Each line below needs to be returned exactly. Skip any picture.

*** Opening of Data section ***

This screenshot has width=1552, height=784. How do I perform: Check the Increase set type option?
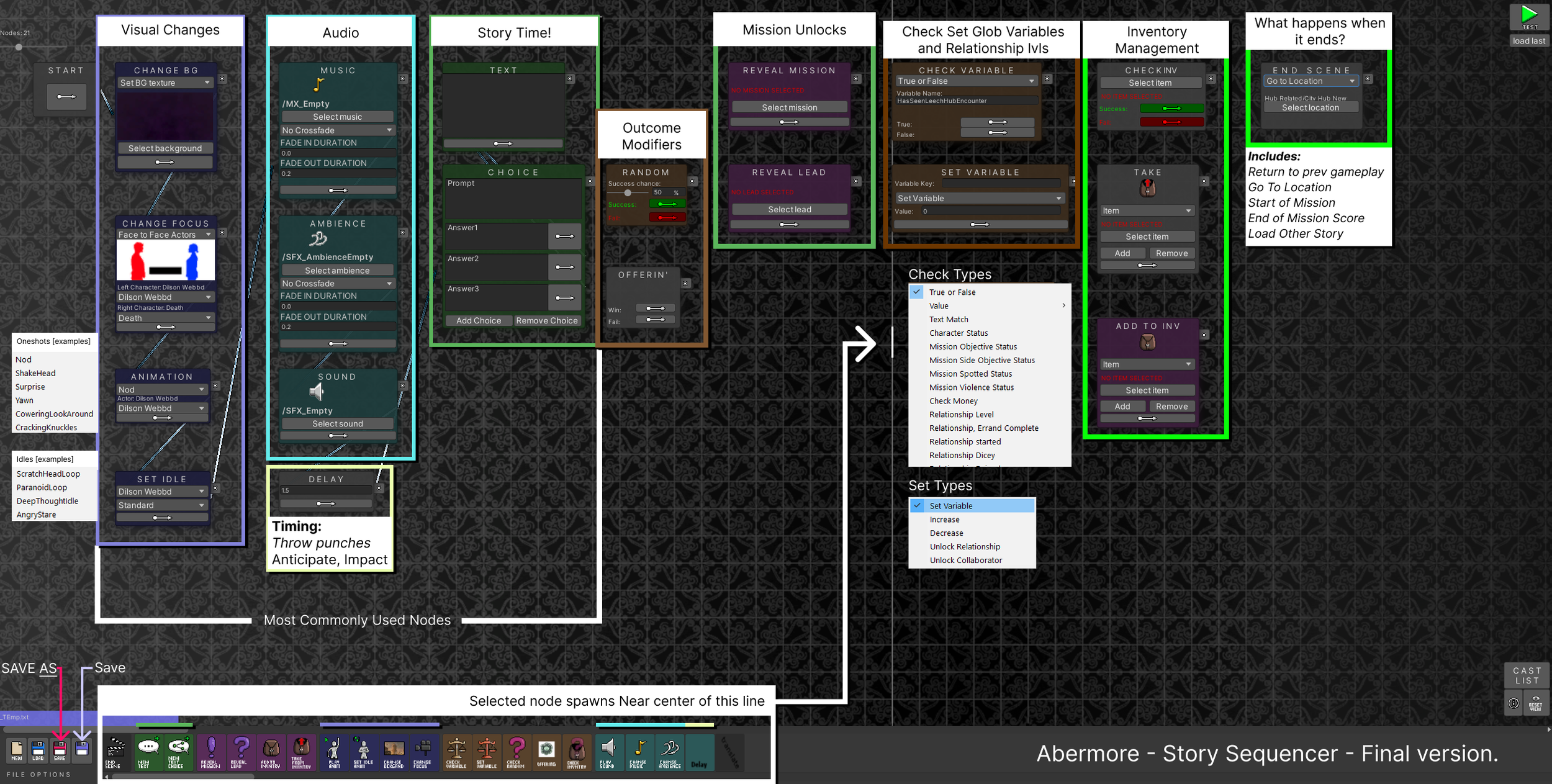click(944, 520)
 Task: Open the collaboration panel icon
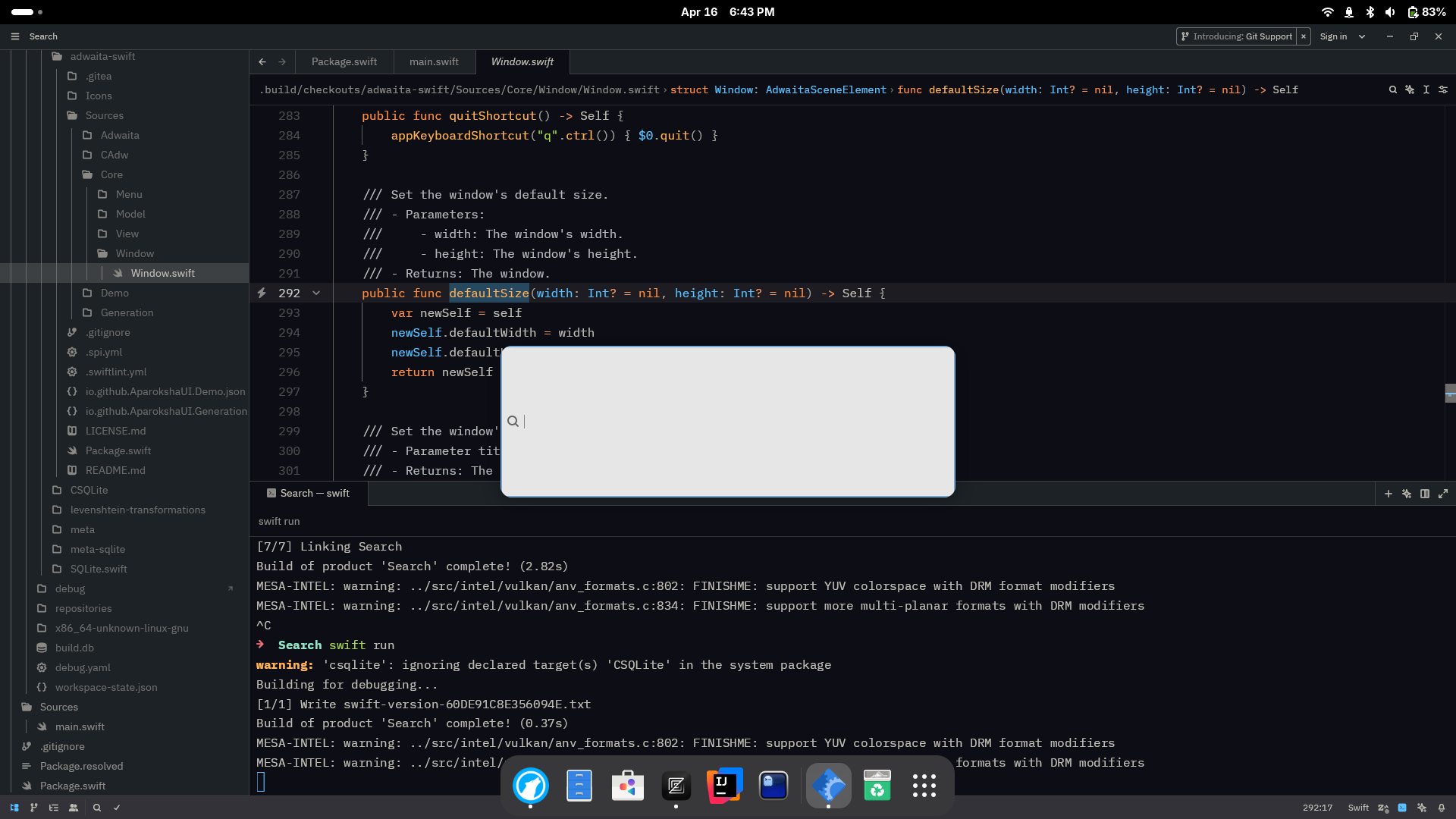pos(74,808)
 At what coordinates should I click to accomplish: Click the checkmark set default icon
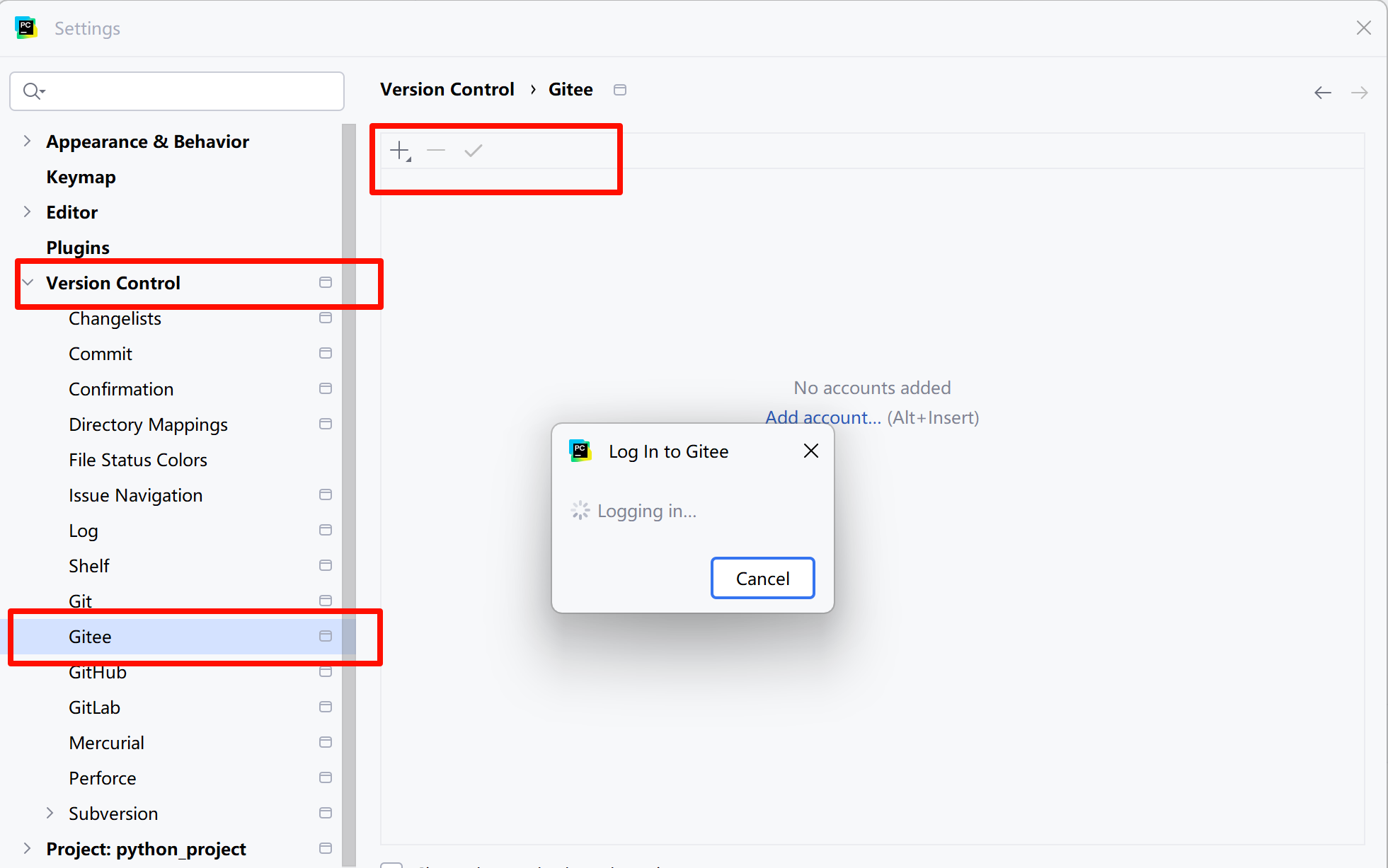(473, 151)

*** Close of Data section ***

→ Result for this exercise:
This screenshot has width=1552, height=784. How do I perform: Check the Increase set type option?
click(944, 520)
 Task: Open the collaboration panel icon
pos(74,808)
 At what coordinates should I click to accomplish: Click the checkmark set default icon
(473, 151)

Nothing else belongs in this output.